Jane truly was the key to everything. Now more than ever.
"As it should be…" His lips quirked in a pained, smug little smirk as his heart swelled with wonder and bittersweet longing until the very thought of her, without having her at hand to fold into his arms, was nearly unbearable. Fresh in his memory he heard her condemnation.
"This isn't love…"
"You're wrong," he murmured, closing his eyes as he pressed his hand to the ache in his chest. "If this is not love, nothing is…" He opened them again, staring sightlessly into the middle distance as his mind raced. "But you're right, it isn't enough," he conceded, nodding his head faintly, the little smirk that curved his lips wet with a fresh set of tears. "It will never be enough. Satisfaction is not in my nature, and enough is not the same it was before…" His throat closed against tears, but they came anyway. "Jane…"
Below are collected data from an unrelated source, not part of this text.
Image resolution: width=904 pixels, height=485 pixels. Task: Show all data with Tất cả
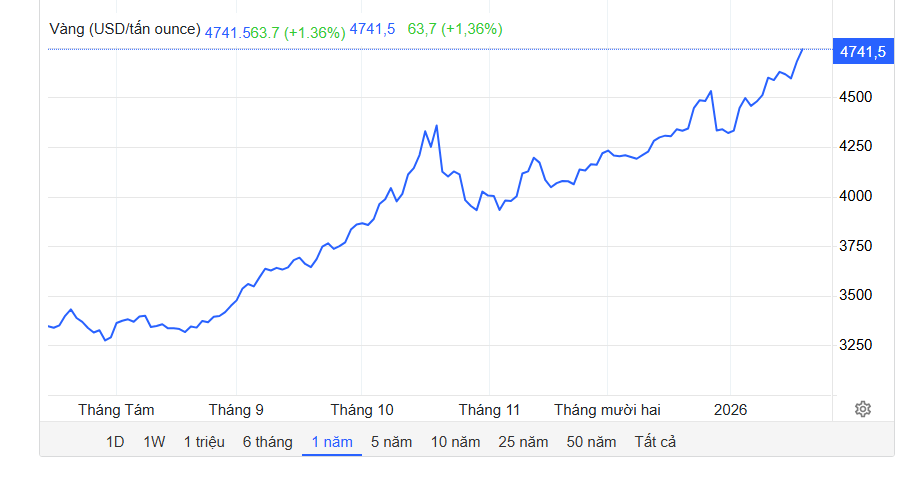click(655, 442)
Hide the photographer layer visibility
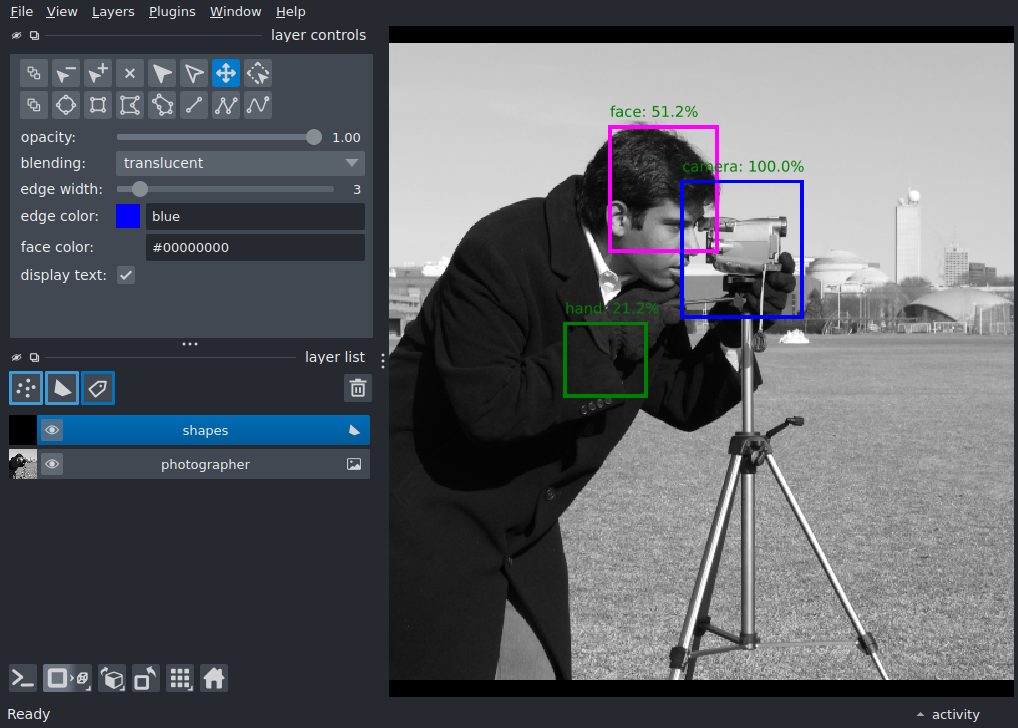The width and height of the screenshot is (1018, 728). [x=52, y=464]
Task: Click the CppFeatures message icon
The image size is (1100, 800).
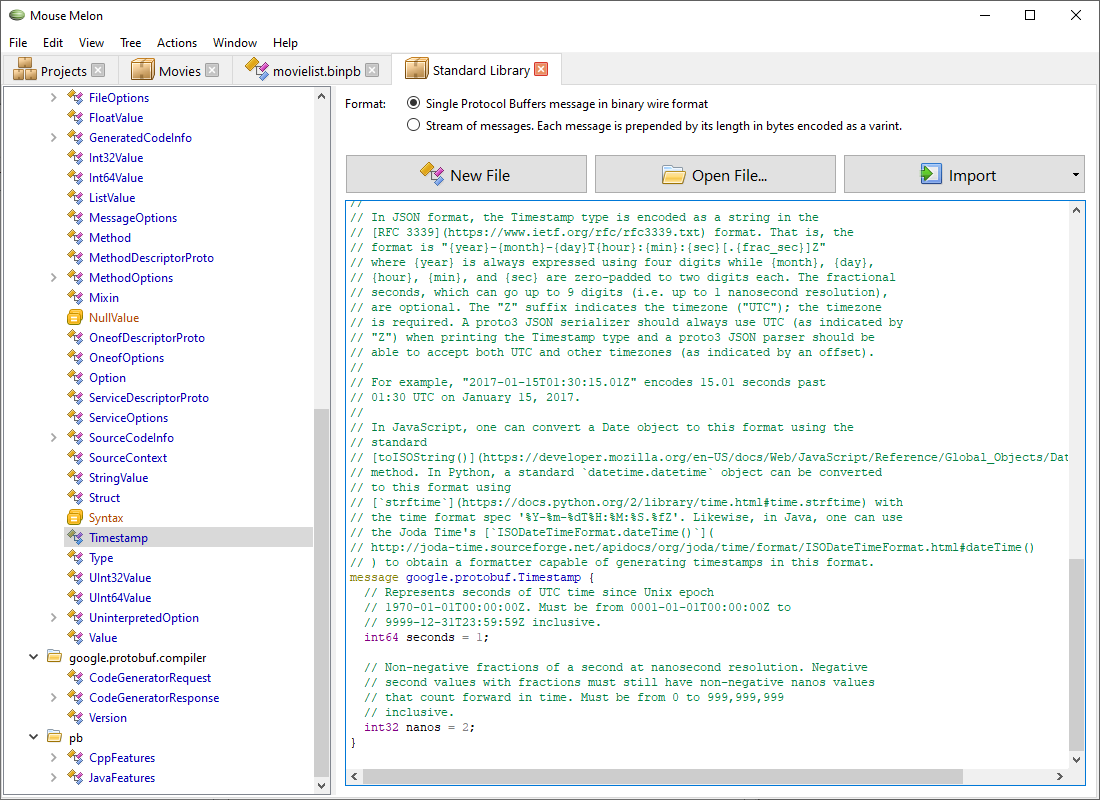Action: pos(77,757)
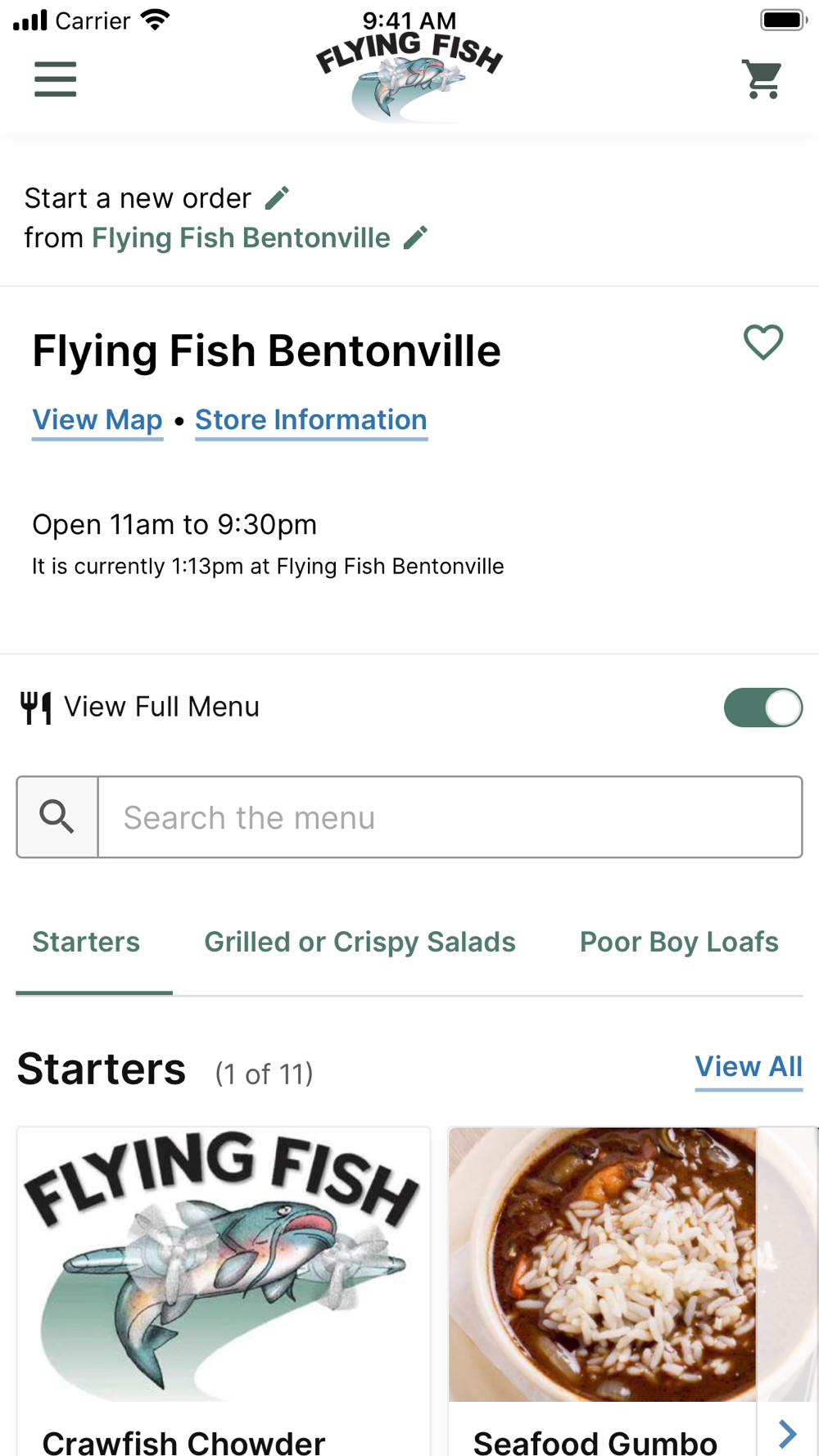Image resolution: width=819 pixels, height=1456 pixels.
Task: View All starters items
Action: point(749,1067)
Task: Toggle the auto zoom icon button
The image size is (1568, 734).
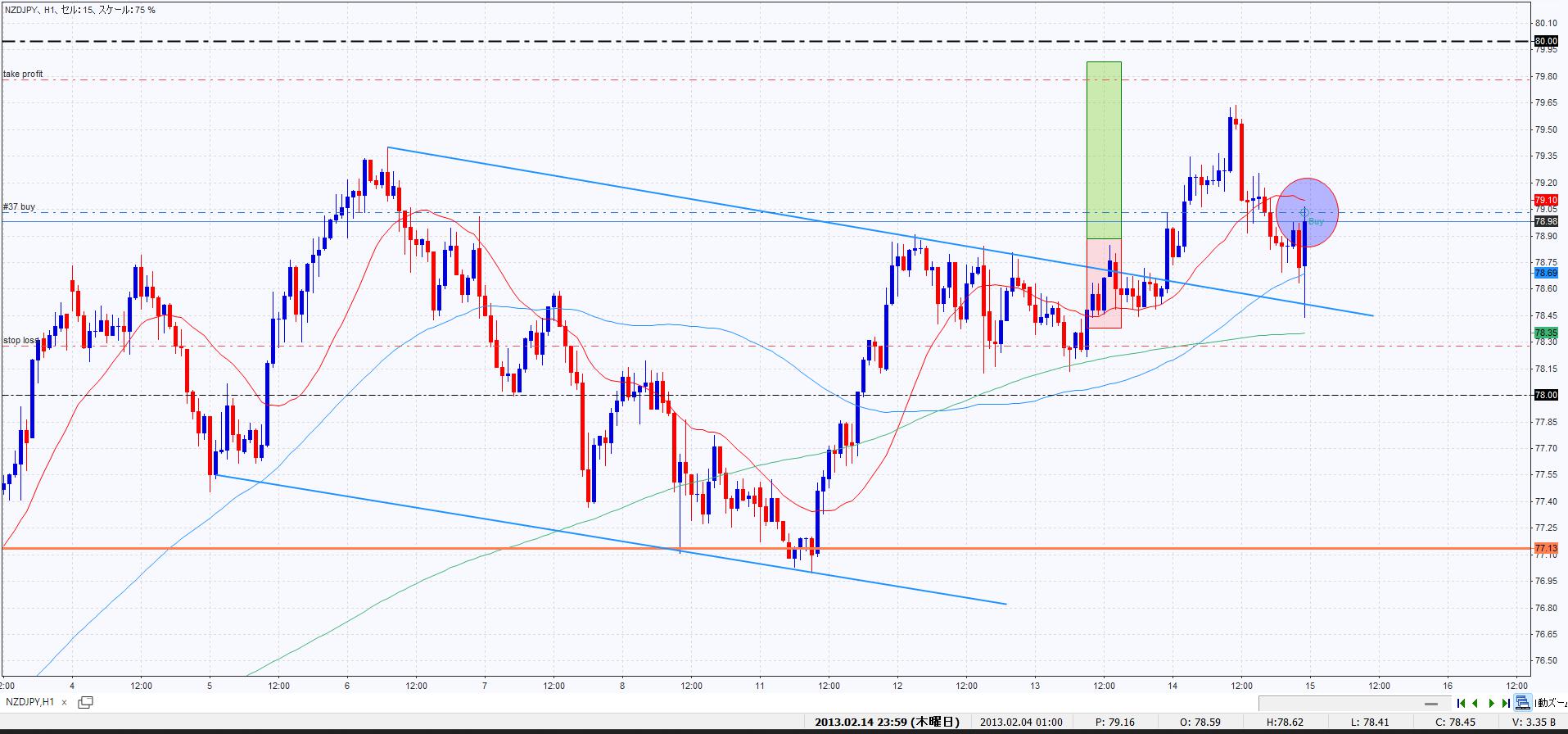Action: coord(1522,703)
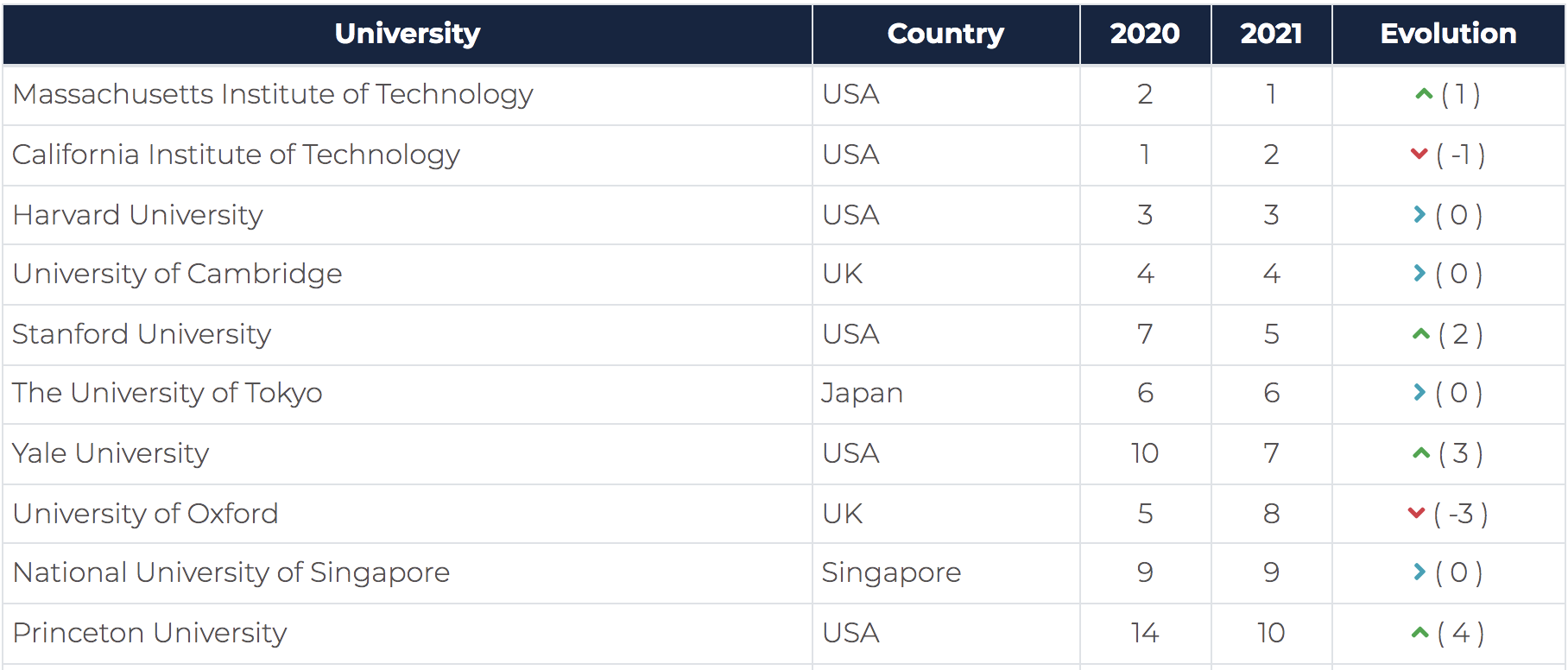Screen dimensions: 1568x670
Task: Sort by the University column header
Action: [x=407, y=34]
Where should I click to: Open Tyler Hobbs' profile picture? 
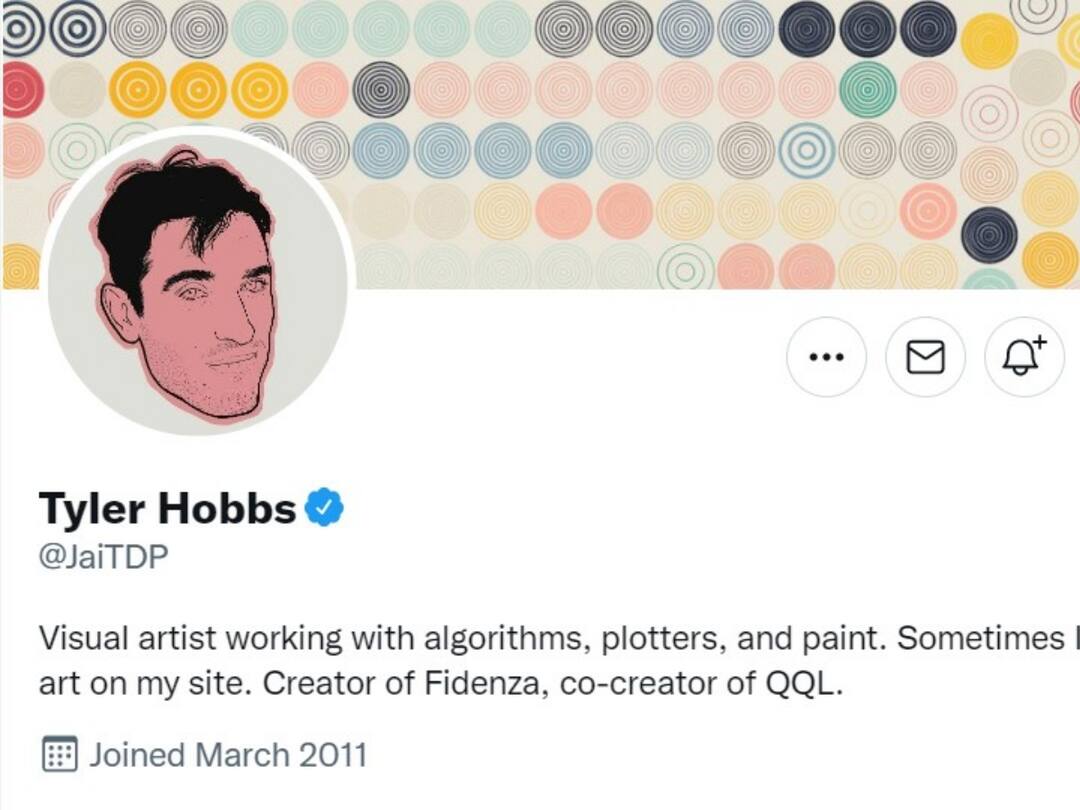[198, 283]
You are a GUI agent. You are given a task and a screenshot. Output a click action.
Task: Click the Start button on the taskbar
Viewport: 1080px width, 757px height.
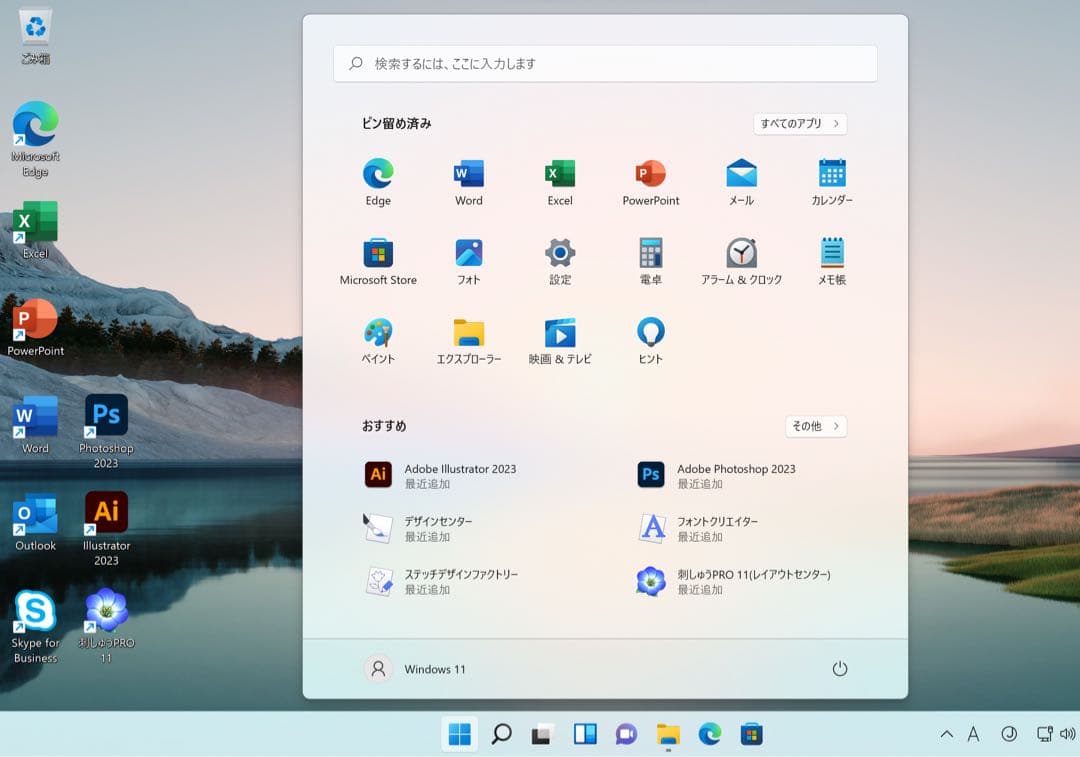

There, in the dark and quiet of the store room, truly alone and rejoicing in it, Loki allowed himself a moment to weep, unabashed, as he faced the pain of loving her, the bittersweet ache of being without her, and the gratitude that she had, once again, saved him and set him free.
And lit his path forward. A light in the dark.
Gathering himself, he waved away the blood and tears with a whisper of magic, and, with infinite regret, healed the cut on his forehead, banishing the evidence of her blessing. A moment's thought and a shimmer of green energy replaced the mantle of his illusion, and he took up the king's spear once more and stepped from the store room to ascend to the golden throne, the very image of Odin Allfather.
Breathing deep, the king reclaimed his golden seat and clanged his spear against the floor to summon the guard. The doors swung hesitantly open, and a wary Halvard peered around it.
"My king?"
"You will take a message."
"To the perimeter guard, sire?"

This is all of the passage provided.